A Tarzo il leone Alato di Marco Martalar, la più grande scultura in legno del mondo, celebra identità, natura e rinascita
Nel cuore delle Colline del Prosecco di Conegliano e Valdobbiadene, Patrimonio Mondiale UNESCO, sorge un’opera monumentale che unisce arte contemporanea, memoria collettiva e paesaggio: Il Leone Alato realizzato dallo scultore Marco Martalar.
Alta oltre sette metri e lunga dieci, la scultura domina la riva del Lago di Revine, diventando un nuovo simbolo del territorio e un punto di riferimento per visitatori e appassionati di arte ambientale.
Un gigante di legno nato dalla tempesta Vaia
Il Leone Alato è la più grande scultura in legno al mondo raffigurante il simbolo veneziano.

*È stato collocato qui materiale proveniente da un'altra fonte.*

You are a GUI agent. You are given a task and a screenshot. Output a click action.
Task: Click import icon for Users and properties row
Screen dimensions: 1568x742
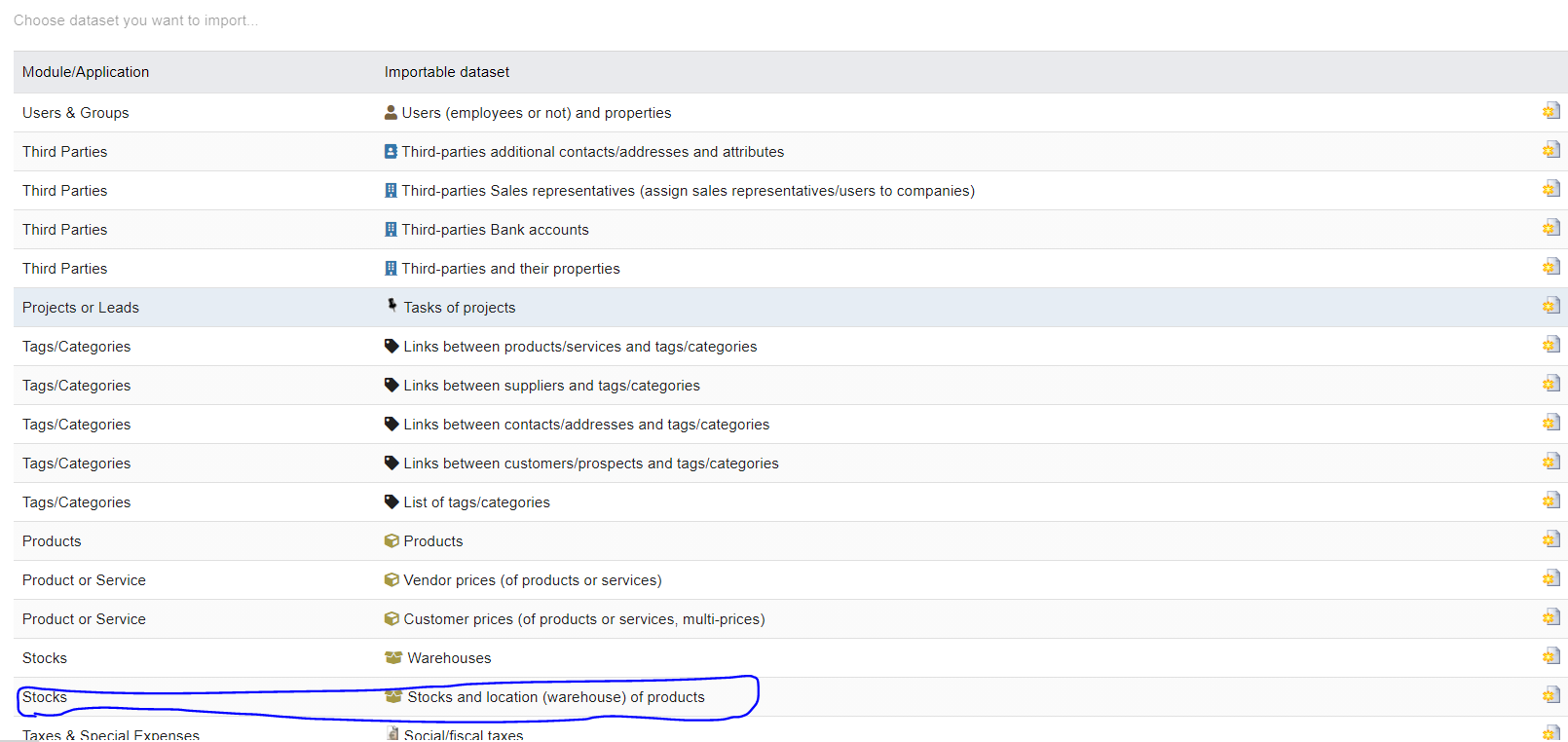[x=1550, y=111]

È stata realizzata con oltre tremila pezzi tra radici e tronchi abbattuti dalla tempesta Vaia del 2018, insieme a tralci di vite provenienti dai vigneti locali.
L’opera si inserisce nel linguaggio della Land Art, dialogando con l’ambiente circostante e trasformando materiali destinati allo scarto in un potente messaggio di resilienza e rinascita.

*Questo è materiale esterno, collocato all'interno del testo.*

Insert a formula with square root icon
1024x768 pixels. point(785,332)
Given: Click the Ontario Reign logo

Un simbolo di identità e sostenibilità
Voluto dall’Associazione per il Patrimonio delle Colline del Prosecco di Conegliano e Valdobbiadene, il Leone Alato rappresenta molto più di un’attrazione artistica. È un atto di tutela della memoria e di promozione dell’orgoglio collettivo, incarnando valori di forza, sostenibilità e legame con il territorio.
Il leone richiama la tradizione della Serenissima e il ruolo storico di boschi e corsi d’acqua come vie di comunicazione verso Venezia, evocando l’identità culturale veneta in una chiave contemporanea.
Dove si trova e come raggiungerlo
L’opera si trova a Tarzo, in località Fratta, affacciata sul Lago di Revine. È visitabile tutto l’anno e facilmente raggiungibile:
In auto: indicazioni per Fratta di Tarzo, con percorso ben segnalato
In treno: stazioni più vicine Conegliano e Vittorio Veneto
In autobus: collegamenti locali (consultare Mobilità di Marca per orari e linee)
Grazie alle sue dimensioni monumentali, il Leone è visibile già da lontano e l’area offre punti di sosta ideali per famiglie e visitatori.
Marco Martalar: l’arte che nasce dalla natura
Originario dell’Altopiano di Asiago, Marco Martalar è noto per le sue sculture monumentali realizzate con legni di recupero – pini, larici e faggi – trasformati in opere che restituiscono vita a materiali segnati dagli eventi naturali.
Il Leone Alato rappresenta una delle sue creazioni più significative: un’opera in cui arte e natura si fondono per celebrare l’ambiente, la memoria e la tradizione locale.
Un nuovo simbolo per il territorio
Oggi il Leone Alato è diventato una meta culturale e paesaggistica, capace di attrarre visitatori e raccontare una storia di rinascita dopo la devastazione della tempesta Vaia.
Un’opera che invita a riflettere sul rapporto tra uomo e natura e che, con la sua imponenza silenziosa, continua a custodire e trasmettere l’identità di un territorio unico al mondo.